■ Dataset ■
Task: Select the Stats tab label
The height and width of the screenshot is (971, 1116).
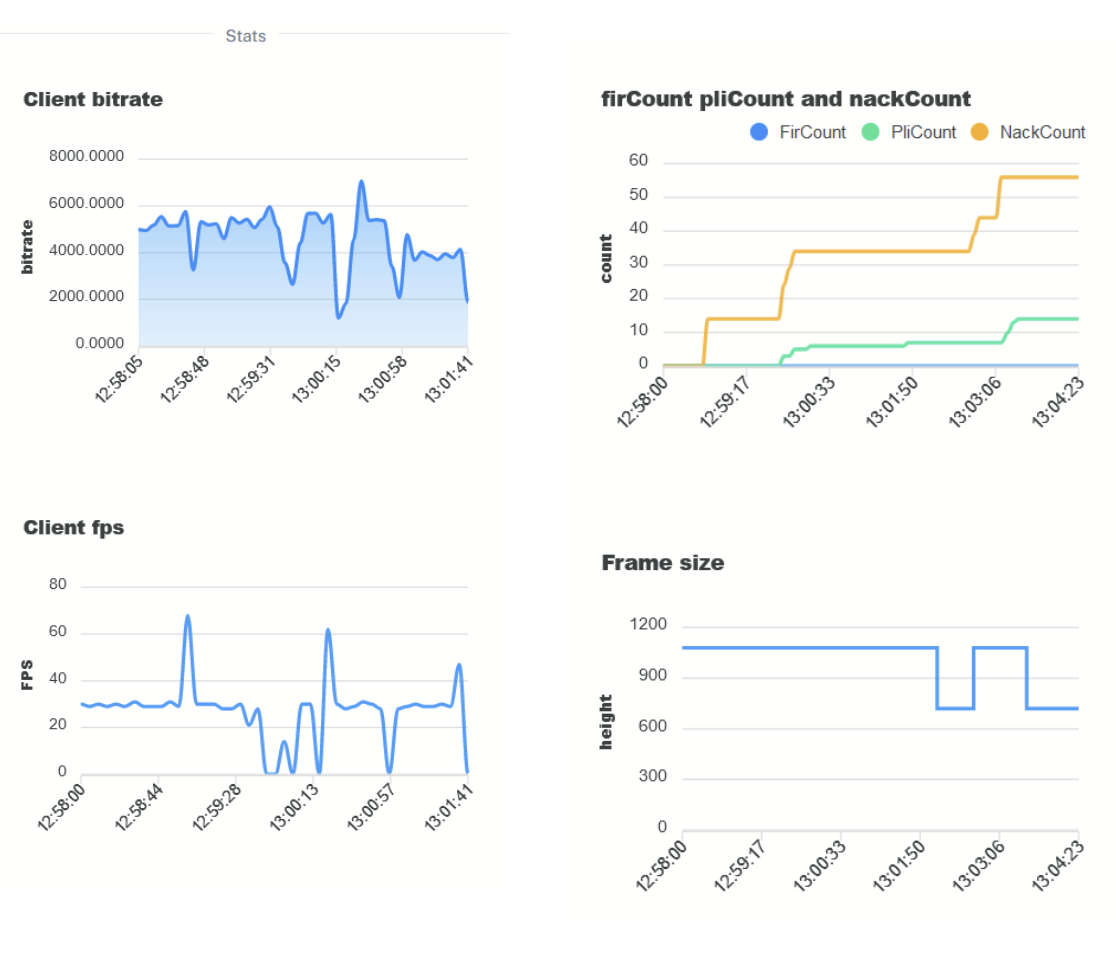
==
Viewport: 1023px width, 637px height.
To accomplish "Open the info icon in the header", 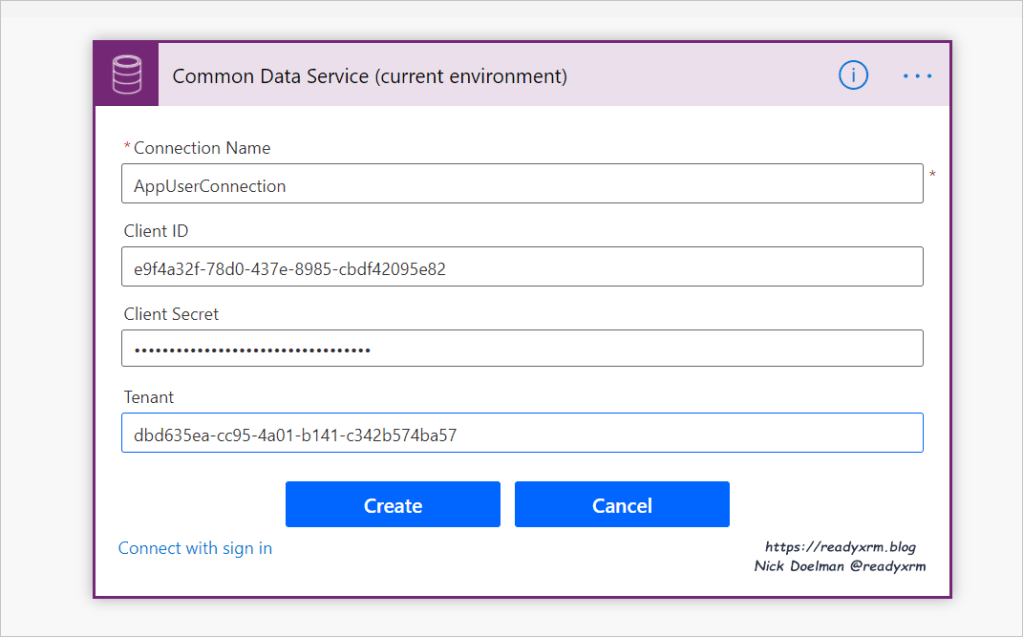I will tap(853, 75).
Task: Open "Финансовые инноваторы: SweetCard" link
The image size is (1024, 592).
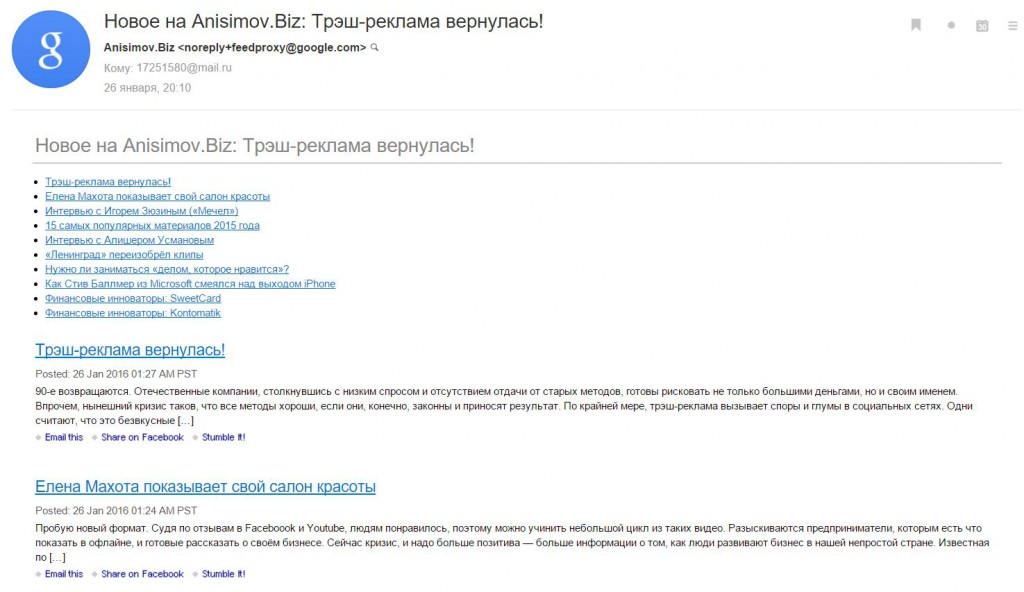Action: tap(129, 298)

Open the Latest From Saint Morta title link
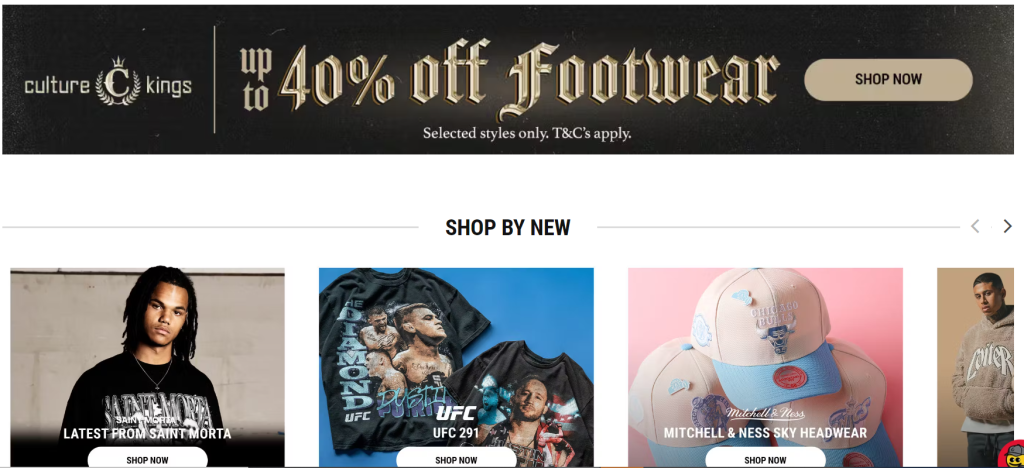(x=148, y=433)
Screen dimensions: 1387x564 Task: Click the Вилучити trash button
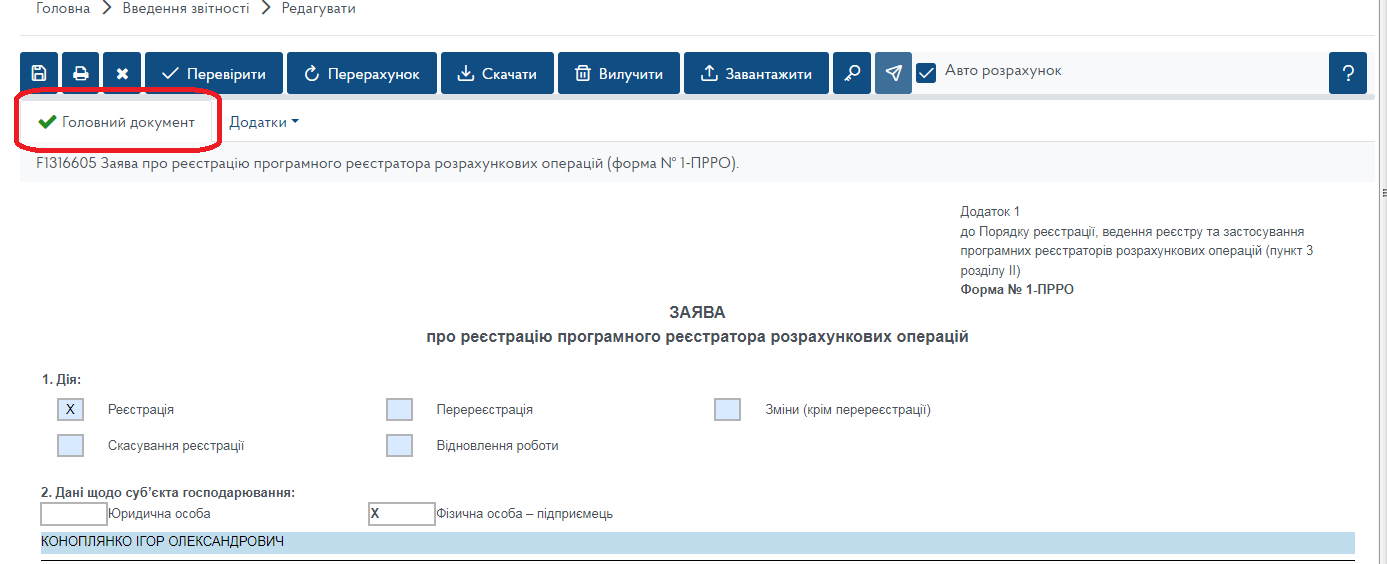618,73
---
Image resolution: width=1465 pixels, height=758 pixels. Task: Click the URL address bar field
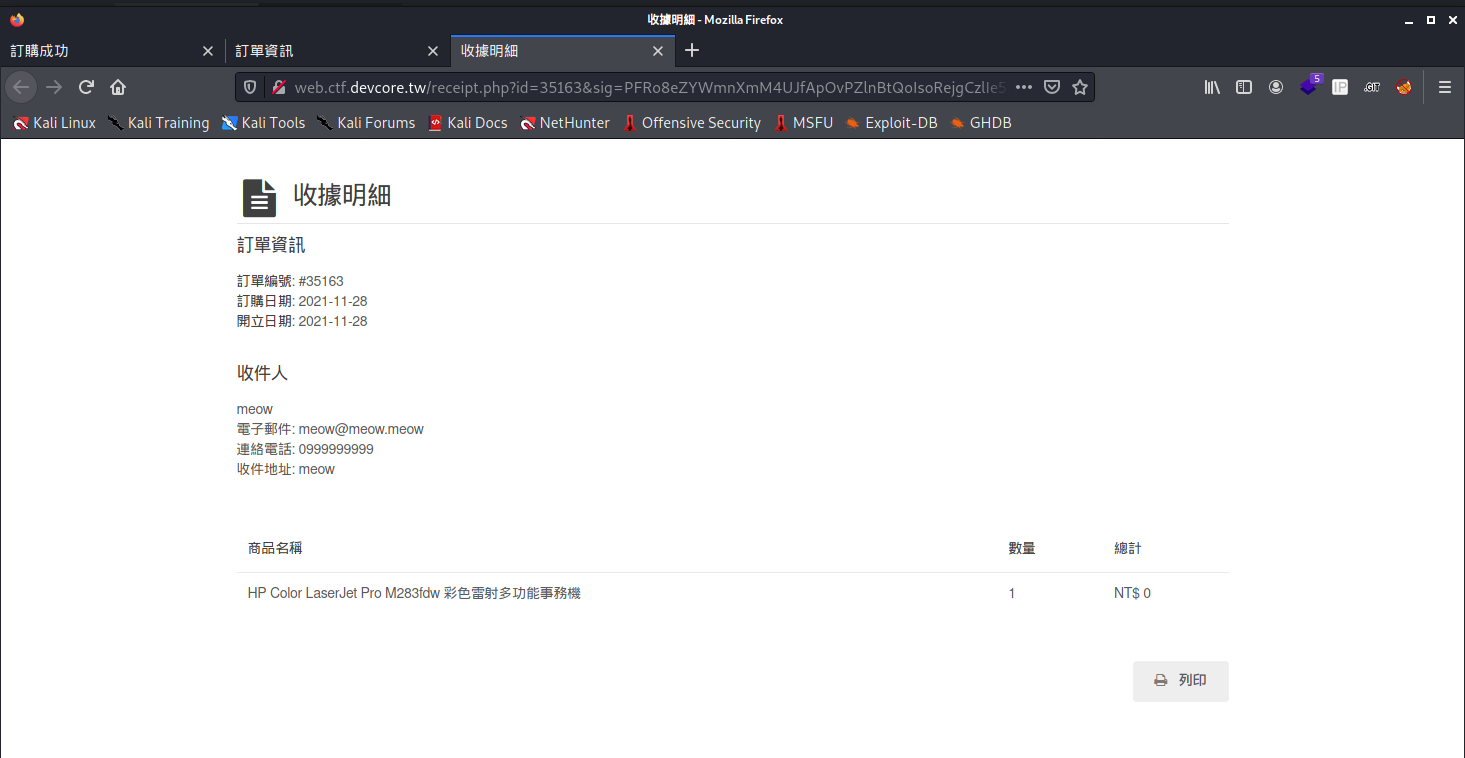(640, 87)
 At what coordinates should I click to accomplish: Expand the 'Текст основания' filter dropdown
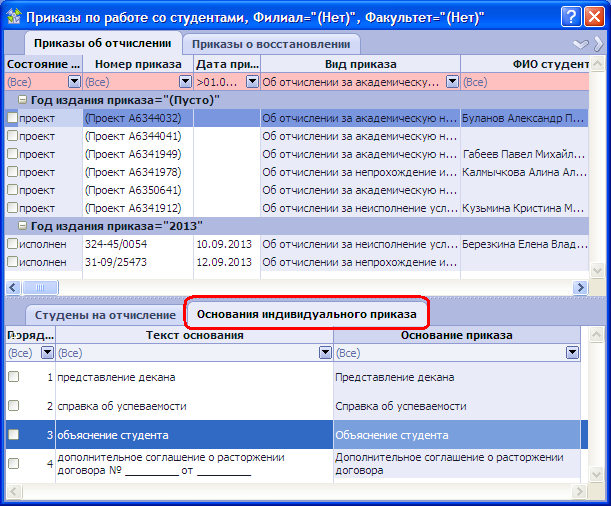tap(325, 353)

■ Task description ■
Your answer should be the lines of the listing above between the line holding "Task: Select the Stats tab label" and the line holding "The height and", inclusive, restated word for word and alone.

■ Solution below ■
Task: Select the Stats tab label
The height and width of the screenshot is (971, 1116).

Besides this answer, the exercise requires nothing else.